• Trecho selecionado:
-------------------------
A. de Andrade Monteiro
O PARTIDO SOCIALISTA PORTUGUÊS acaba de sofrer nas eleições realizadas no último dia 6 de outubro, uma derrota que vai muito além do que faziam prever os comentários políticos veiculados pela imprensa.
O partido de Mário Soares, que nas eleições de 1975 chegou a obter 38% dos votos, e nas últimas eleições de 1983 ainda conservava 36,3% do eleitorado, despenca agora abruptamente para 20,8%. Saíram vitoriosos os sociais-democratas, que alcançaram 29,8% dos votos (2,8% a mais do que nas últimas eleições). Convém ressaltar que o Partido Social Democrata ocupa no atual firmamento político português uma posição de centro-direita.
Não só para o PSP são desastrosas as consequências do pleito. Também para Mário Soares individualmente, a derrota representa duríssimo golpe, pois ele se vê apeado do poder e sente cortado, talvez definitivamente, o caminho para a presidência da República - velho sonho de há muito acalentado.
É curioso que a quase totalidade dos sufrágios perdidos pelos socialistas não foi conquistada diretamente pelos sociais-democratas. Quem parece ter-se beneficiado deles foi o PRD - Partido Renovador Democrático, do presidente Ramalho Eanes. Dessa agremiação política, fundada há apenas dois meses, e que já agora obteve 17,9% do eleitorado, o grande trunfo não é próprio Eanes, figura inexpressiva e desgastada pelo exercício de dois mandatos consecutivos, mas é sua esposa, Da. Manuela Eanes, que se faz notar pela assiduidade com que frequenta o Santuário de Fátima; o que não impede o PRD de ser considerado um partido de esquerda, ou pelo menos de centro-esquerda. Pois nele é muito forte a herança da Revolução dos cravos, durante a qual o jovem e ambicioso capitão Ramalho Eanes alçou-se repentinamente ao generalato, sem passar pelos postos intermediários.
Assim, o esvaziamento do eleitorado socialista não pode ser interpretado, pelo menos por enquanto, como opção definida pela direita, mas parece representar o desencanto que a atuação do PS tem causado na opinião pública.
Desencanto devido, sem dúvida, à reconhecida incompetência do governo socialista para - apesar das fortes "medidas de austeridade" - tirar o país do abismo a que o conduzia a política econômica demagógica adotada nos anos que se seguiram ao 25 de Abril de 1974. Mas desencanto, sobretudo, manifestado pelas próprias bases socialistas.
Com efeito, Soares, que sempre se apregoara marxista convicto e militante (embora não leninista, fazia questão de frisar), nos últimos dois ou três anos resolveu dar uma "guinada para a direita". Aproximou-se de Reagan e da alta finança capitalista, fez declarações em favor da iniciativa particular e, para espanto geral, chegou a renegar publicamente o marxismo.
Com essa surpreendente reviravolta, o que obteve Soares para si? Quase nada de bom, e muito de ruim.
Da sinceridade de seu anticomunismo ele não conseguiu convencer ninguém. Pois a opinião pública portuguesa não se esqueceu da "descolonização exemplar", através da qual Soares e Almeida Santos - o segundo homem do PSP - em poucos meses entregaram de mãos beijadas ao neocolonialismo russo as províncias ultramarinas, que haviam custado a Portugal cinco séculos de sangue, suor e lágrimas.
-------------------------
• Registros fornecidos:
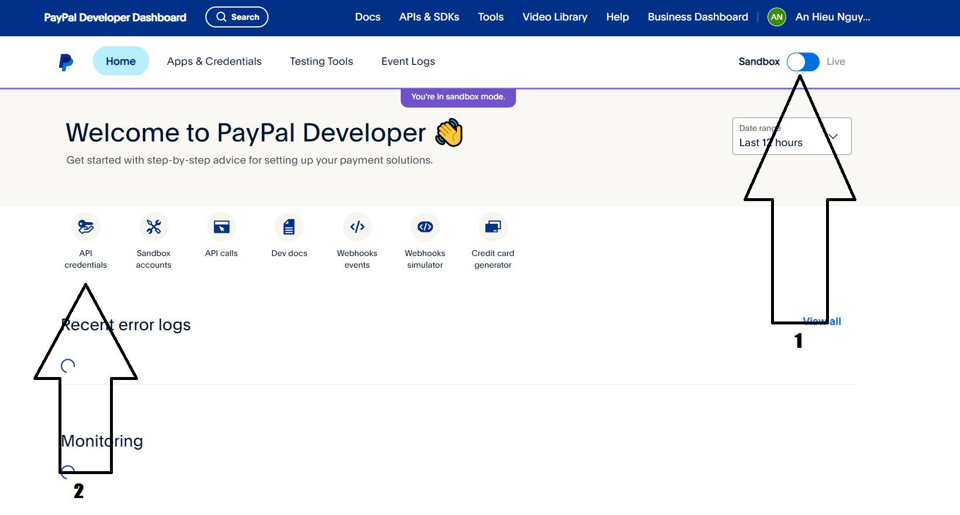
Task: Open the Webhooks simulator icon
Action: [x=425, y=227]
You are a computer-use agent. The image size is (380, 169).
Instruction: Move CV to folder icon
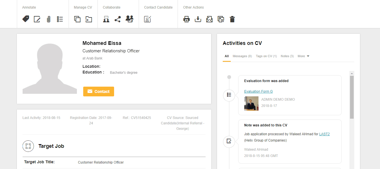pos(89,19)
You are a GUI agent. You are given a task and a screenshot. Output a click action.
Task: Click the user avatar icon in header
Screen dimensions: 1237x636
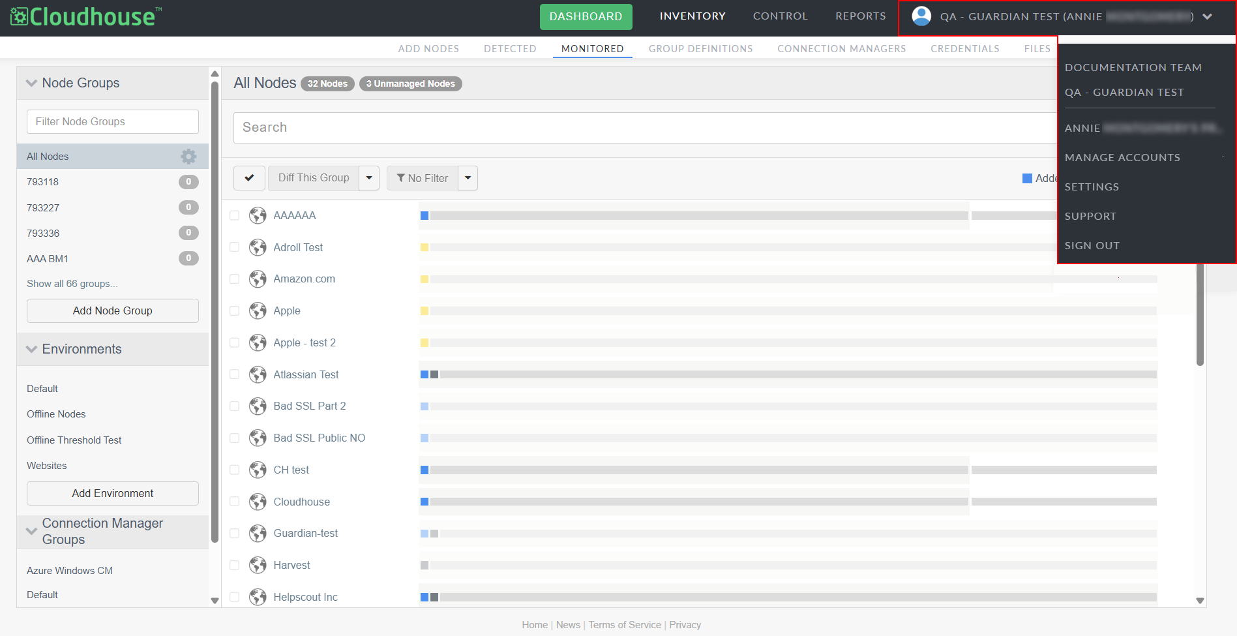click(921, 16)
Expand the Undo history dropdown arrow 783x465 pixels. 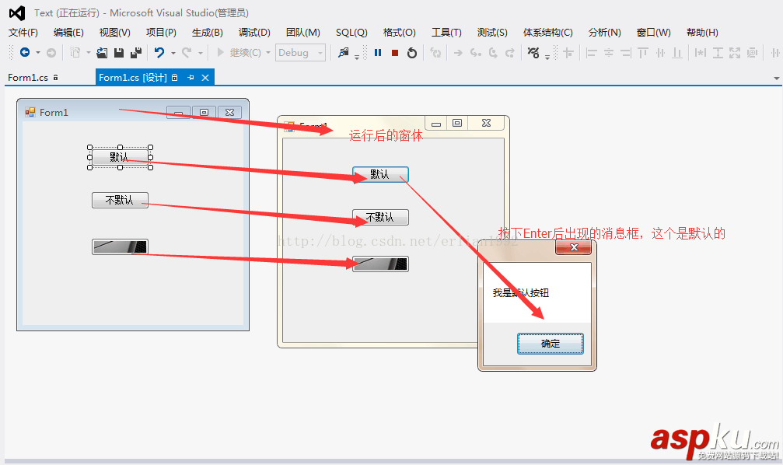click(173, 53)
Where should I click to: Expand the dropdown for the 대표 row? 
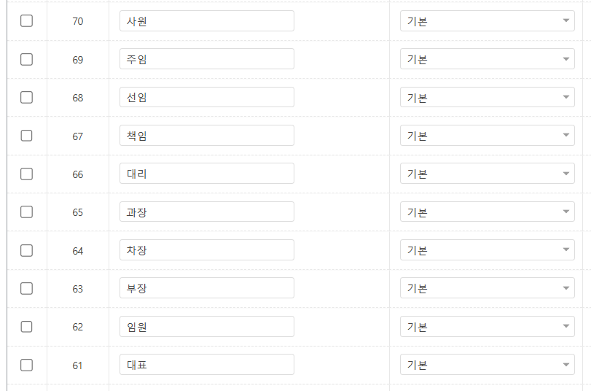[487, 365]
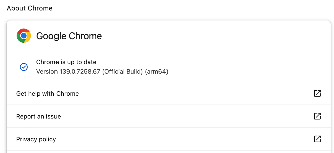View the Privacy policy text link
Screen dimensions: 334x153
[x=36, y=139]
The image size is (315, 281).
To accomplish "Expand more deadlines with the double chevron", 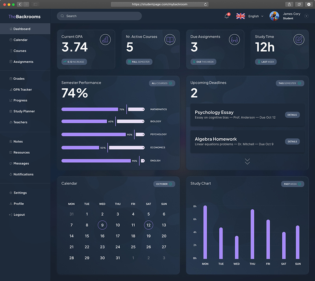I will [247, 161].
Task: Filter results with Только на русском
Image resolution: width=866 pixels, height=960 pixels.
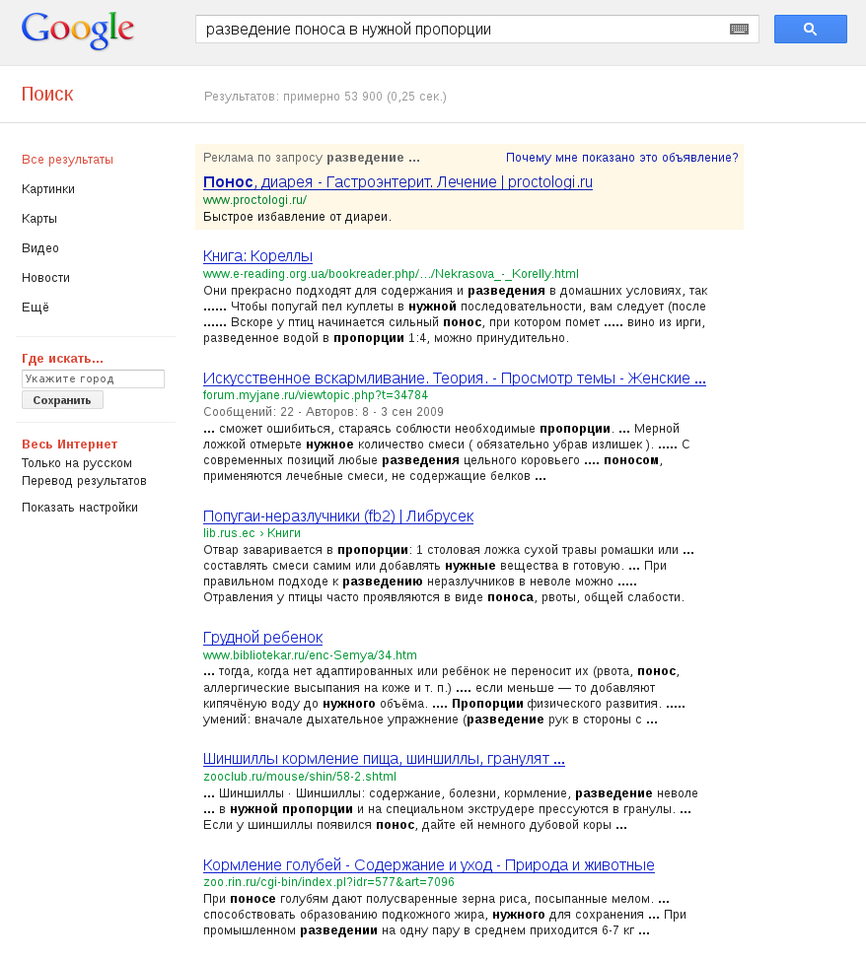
-------------------------
• Tarefas a realizar:
(a) De acordo com o trecho selecionado, que porcentagem do eleitorado obteve o Partido Renovador Democrático nessas eleições?
(b) Retorne cada linha dos registros que contenha a palavra "icon", levando em conta a distinção entre maiúsculas e minúsculas.

• Respostas em ordem:
(a) 17,9% do eleitorado.

(b)
Task: Open the Webhooks simulator icon
Instruction: Move CV to folder icon
Task: Click the user avatar icon in header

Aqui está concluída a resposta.